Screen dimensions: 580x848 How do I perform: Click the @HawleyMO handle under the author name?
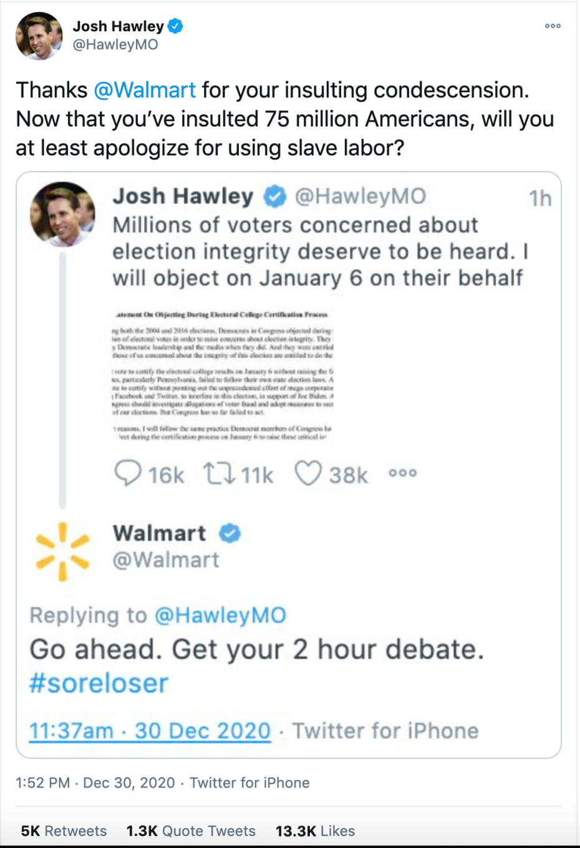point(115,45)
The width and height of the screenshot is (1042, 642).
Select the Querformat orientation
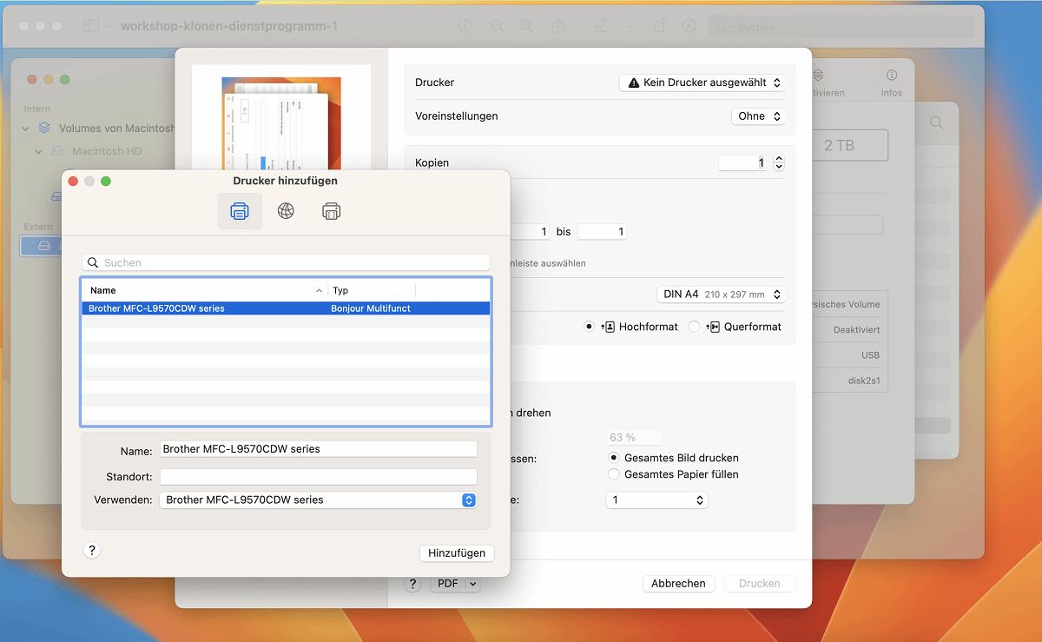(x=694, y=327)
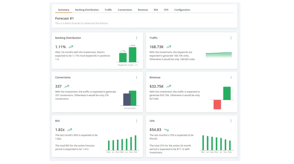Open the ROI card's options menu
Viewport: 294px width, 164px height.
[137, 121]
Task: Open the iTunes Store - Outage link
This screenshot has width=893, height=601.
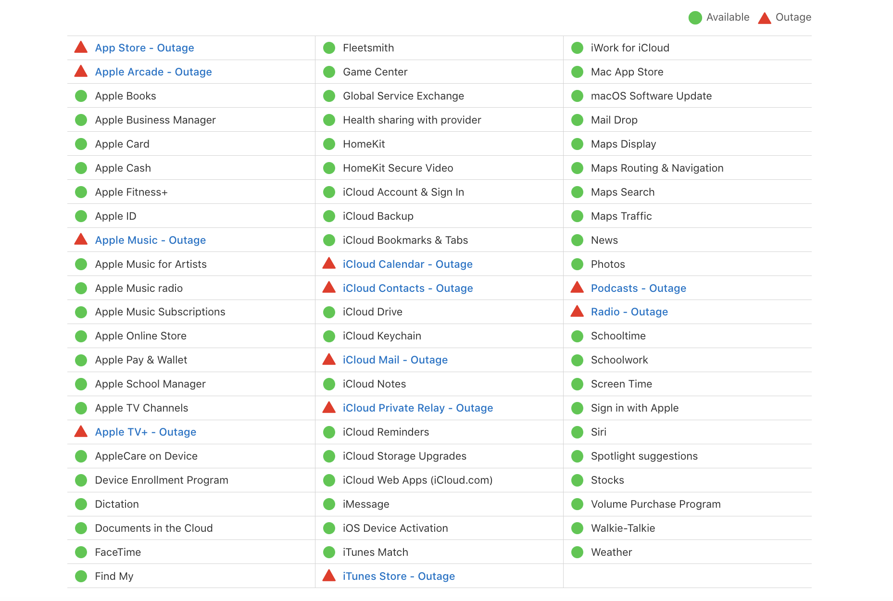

################

Work order: Please set down every record above exactly as it appears, leaving out the pictures.

Written solution:
Screen dimensions: 580x848 How do I perform: Click the @HawleyMO handle under the author name?
point(115,45)
The width and height of the screenshot is (1042, 642).
Select the Querformat orientation
(x=694, y=327)
Open the ROI card's options menu
Viewport: 294px width, 164px height.
[137, 121]
Task: Open the iTunes Store - Outage link
This screenshot has width=893, height=601.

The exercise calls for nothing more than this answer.